We now examine the author.
​

We are bombarded by the opinions of others. The rise of social media has allowed for much greater ability to share one’s views and opinions and to disseminate them.
In many cases we can filter truth from fiction if we ourselves are fairly knowledgeable on the subject. Most of us would ignore the ramblings of those who believe in a flat earth, but what if you are not completely conversant on the topic?
Add to the fact that many of the more ‘discussed’ issues, such as climate change, are quite complex, at best, we have only a superficial understanding of the topics. So we therefore rely on the authority of the author of the information.

So how are we to assess if the author is qualified on the subject at hand?

  
The author or presenter of the information received must meet certain criteria if we are to judge the veracity of the information they give.
1. They must be experts in the field of discussion. 

Clearly we would not accept an opinion delivered by a blogger who knows little about how science works, let alone medicine, when discussing medical treatments.

Take for example Gwyneth Paltrow or Peter Evans who talk about food that “detoxes” you when we have a perfectly good set of kidneys and a liver that that do the job.

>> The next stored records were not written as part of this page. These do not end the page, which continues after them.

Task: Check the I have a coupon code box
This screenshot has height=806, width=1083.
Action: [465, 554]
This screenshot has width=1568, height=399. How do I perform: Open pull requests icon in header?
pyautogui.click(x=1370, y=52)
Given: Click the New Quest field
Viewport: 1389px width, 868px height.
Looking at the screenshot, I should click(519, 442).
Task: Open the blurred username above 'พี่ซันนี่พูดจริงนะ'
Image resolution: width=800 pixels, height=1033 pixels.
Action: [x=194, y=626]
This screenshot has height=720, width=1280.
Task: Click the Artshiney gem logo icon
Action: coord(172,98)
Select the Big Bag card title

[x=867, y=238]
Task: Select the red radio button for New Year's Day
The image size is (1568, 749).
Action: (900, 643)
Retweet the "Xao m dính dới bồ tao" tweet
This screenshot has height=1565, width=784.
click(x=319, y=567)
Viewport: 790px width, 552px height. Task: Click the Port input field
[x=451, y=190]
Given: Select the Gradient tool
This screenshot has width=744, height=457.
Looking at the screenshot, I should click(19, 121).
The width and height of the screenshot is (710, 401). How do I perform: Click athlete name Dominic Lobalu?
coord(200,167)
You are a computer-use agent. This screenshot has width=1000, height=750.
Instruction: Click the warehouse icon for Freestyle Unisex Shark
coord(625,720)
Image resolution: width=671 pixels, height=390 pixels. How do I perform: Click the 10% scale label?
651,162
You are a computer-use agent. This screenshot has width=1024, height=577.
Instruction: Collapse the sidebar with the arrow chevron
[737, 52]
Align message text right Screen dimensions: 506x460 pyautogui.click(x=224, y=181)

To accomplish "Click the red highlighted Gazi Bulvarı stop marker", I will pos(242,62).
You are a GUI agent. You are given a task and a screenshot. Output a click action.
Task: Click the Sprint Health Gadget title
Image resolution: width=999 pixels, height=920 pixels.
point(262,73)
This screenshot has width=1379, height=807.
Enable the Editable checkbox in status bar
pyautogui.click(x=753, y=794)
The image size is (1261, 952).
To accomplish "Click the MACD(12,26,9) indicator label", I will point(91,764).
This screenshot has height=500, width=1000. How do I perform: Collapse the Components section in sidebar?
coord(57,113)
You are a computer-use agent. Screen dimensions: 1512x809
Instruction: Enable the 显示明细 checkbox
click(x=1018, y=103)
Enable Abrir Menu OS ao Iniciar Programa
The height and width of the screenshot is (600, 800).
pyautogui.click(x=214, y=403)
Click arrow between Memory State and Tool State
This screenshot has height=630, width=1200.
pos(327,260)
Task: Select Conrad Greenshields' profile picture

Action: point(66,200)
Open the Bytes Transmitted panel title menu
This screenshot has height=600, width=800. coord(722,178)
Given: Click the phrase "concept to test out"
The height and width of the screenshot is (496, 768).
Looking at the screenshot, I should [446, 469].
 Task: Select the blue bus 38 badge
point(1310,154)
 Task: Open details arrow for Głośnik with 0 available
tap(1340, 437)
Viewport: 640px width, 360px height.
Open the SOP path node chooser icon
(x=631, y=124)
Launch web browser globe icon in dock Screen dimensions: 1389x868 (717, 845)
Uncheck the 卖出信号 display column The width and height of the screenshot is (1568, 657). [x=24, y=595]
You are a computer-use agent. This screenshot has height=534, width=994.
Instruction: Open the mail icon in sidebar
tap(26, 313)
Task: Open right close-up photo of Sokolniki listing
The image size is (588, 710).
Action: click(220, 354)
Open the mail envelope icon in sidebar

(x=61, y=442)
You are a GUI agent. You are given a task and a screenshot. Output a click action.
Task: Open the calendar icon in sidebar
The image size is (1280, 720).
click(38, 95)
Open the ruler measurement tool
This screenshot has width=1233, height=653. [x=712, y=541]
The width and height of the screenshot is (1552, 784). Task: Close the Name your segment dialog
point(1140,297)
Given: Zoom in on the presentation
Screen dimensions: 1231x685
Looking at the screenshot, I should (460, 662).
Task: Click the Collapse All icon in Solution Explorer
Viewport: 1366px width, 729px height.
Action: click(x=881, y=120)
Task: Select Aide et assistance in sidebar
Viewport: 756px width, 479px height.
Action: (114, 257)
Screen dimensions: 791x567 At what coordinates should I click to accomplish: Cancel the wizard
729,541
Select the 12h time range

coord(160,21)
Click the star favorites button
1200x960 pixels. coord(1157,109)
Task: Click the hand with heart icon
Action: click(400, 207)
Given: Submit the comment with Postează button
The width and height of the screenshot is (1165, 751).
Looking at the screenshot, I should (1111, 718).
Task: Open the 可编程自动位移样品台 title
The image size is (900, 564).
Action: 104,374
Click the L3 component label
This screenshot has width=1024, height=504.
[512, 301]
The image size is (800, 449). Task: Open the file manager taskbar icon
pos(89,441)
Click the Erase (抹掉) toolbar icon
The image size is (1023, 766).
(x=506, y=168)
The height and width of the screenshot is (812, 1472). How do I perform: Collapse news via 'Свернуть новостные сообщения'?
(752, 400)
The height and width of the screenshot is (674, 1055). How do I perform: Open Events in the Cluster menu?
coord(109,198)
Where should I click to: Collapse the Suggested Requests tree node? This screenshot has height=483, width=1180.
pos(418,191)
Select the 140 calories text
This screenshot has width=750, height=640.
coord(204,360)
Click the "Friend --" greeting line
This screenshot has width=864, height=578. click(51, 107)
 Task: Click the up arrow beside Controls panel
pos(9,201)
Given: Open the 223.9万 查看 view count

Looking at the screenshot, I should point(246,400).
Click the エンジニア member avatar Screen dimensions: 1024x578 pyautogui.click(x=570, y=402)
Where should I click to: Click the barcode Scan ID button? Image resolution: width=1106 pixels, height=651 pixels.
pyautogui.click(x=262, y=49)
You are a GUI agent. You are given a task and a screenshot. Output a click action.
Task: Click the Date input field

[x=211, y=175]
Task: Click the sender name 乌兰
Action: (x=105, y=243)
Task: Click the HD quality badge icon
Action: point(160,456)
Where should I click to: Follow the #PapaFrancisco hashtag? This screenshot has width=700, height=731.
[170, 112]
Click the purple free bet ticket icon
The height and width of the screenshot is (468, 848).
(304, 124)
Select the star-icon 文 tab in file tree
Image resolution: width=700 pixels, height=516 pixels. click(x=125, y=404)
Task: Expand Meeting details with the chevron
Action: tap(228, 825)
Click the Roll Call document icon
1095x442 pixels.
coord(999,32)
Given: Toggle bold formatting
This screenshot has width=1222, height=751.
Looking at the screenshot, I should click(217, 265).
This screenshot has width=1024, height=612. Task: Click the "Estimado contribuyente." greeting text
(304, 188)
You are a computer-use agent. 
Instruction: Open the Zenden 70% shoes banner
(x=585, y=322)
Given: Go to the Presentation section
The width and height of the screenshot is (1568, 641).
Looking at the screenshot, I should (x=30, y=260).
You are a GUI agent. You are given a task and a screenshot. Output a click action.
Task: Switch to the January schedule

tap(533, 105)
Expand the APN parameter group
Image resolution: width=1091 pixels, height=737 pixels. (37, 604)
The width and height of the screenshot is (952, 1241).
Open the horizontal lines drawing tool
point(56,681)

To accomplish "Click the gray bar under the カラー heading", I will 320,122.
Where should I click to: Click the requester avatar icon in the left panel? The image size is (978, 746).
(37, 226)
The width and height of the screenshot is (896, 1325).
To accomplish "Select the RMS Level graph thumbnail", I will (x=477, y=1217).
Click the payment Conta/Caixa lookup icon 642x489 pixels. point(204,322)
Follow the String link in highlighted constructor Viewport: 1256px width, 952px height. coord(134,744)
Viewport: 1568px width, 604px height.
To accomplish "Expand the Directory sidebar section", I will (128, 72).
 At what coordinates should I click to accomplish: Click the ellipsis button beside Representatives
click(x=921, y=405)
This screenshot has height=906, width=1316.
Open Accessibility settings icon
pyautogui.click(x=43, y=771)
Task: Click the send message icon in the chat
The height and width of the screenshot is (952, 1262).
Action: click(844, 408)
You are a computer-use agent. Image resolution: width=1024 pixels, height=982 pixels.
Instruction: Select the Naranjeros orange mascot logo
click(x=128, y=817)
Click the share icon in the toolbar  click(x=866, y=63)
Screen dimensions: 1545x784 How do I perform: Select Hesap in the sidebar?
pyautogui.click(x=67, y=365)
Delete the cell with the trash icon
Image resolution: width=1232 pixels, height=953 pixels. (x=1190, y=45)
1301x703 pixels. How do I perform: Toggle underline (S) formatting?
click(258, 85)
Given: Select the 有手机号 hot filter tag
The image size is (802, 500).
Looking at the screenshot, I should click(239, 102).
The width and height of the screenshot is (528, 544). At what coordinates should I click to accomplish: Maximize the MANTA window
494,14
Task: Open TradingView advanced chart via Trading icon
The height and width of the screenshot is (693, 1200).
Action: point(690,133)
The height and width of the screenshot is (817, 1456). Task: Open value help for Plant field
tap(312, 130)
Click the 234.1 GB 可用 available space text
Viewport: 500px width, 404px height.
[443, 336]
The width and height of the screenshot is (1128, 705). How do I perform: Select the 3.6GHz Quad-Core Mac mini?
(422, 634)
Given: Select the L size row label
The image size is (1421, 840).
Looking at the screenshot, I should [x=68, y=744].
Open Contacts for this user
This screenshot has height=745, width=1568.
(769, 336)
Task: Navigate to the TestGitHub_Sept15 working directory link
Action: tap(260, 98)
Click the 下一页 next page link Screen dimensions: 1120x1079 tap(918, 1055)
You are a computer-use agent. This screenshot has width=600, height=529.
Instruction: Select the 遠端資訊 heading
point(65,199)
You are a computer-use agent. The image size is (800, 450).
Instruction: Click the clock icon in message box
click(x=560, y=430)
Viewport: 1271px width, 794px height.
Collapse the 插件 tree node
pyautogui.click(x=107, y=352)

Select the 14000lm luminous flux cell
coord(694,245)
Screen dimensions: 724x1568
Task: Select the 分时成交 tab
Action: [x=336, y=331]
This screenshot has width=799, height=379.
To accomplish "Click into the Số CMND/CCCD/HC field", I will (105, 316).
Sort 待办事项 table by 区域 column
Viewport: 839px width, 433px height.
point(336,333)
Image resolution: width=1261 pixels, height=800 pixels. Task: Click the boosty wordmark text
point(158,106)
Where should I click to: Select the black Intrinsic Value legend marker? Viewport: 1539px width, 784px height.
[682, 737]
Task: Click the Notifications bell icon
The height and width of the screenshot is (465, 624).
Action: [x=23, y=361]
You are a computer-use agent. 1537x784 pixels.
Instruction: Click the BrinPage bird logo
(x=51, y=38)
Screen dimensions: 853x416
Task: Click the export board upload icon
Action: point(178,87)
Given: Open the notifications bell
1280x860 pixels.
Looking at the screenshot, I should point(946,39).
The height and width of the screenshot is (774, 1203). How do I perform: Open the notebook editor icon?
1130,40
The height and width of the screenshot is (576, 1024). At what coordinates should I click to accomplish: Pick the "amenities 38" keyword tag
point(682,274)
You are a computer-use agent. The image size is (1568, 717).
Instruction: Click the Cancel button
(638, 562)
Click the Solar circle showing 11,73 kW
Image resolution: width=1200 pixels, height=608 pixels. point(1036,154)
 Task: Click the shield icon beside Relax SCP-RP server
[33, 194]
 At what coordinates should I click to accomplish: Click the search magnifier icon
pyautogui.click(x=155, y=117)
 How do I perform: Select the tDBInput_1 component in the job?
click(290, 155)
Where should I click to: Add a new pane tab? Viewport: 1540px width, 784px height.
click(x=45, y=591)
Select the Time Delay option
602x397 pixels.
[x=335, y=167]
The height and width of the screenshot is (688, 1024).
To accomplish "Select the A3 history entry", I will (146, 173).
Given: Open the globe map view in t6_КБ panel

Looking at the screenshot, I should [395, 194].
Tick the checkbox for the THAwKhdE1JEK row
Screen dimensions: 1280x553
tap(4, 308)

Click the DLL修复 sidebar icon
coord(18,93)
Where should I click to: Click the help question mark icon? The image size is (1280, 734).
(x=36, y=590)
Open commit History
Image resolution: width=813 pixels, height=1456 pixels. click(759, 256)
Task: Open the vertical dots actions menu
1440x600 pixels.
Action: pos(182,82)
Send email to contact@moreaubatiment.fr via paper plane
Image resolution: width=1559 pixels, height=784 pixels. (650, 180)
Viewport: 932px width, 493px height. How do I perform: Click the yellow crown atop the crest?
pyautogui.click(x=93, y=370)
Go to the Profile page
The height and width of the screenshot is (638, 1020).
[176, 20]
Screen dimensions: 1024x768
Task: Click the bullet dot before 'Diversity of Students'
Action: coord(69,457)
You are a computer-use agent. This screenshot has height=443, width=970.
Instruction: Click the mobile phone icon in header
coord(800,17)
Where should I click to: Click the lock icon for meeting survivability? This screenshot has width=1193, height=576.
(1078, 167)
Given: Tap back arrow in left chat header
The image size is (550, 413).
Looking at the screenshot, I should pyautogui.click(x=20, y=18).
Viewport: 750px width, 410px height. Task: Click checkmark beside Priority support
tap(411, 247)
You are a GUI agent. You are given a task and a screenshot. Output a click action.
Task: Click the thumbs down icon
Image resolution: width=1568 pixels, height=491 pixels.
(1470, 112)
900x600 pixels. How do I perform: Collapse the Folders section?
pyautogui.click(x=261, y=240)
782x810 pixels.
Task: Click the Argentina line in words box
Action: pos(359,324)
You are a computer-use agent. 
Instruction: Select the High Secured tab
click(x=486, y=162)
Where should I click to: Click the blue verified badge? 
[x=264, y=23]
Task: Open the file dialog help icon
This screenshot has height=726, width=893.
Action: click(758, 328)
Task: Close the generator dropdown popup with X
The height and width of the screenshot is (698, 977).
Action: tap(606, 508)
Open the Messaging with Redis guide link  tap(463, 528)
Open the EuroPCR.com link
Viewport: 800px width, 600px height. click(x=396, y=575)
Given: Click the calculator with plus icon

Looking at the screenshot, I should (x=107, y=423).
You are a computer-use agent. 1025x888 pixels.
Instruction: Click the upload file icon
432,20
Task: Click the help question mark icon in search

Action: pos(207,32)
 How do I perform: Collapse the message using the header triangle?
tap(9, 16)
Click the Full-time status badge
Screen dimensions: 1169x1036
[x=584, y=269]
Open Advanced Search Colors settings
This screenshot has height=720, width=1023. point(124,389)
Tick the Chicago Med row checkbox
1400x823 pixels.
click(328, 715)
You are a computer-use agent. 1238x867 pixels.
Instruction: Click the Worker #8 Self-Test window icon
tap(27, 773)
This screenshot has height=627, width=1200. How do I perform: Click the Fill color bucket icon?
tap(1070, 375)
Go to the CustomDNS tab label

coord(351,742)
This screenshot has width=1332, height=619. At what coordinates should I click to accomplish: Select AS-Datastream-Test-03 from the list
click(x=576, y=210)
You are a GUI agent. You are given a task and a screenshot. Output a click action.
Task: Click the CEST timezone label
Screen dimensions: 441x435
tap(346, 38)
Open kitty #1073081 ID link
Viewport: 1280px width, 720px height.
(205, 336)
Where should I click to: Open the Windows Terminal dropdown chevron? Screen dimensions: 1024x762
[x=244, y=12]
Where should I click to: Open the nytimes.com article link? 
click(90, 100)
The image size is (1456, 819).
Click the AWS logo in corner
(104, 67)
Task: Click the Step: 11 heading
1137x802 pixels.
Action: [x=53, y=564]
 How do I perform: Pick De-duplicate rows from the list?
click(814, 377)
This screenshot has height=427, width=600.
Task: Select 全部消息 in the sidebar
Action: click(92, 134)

But what about a person who is a doctor? They may know about their field but not necessarily about another. Would you trust a person with a PhD  to give good advice about specific medicines, if their field is education? I think not.
Nor would you  implicitly trust a medical doctor to provide advice on engineering matters.
Unfortunately many ‘communicators of opinion’ use their titles to their advantage to persuade their readers.
For example, you may read from certain scientists who have reservations on climate change or vaccination, when a little research shows that their expertise is neither in climate science nor immunology.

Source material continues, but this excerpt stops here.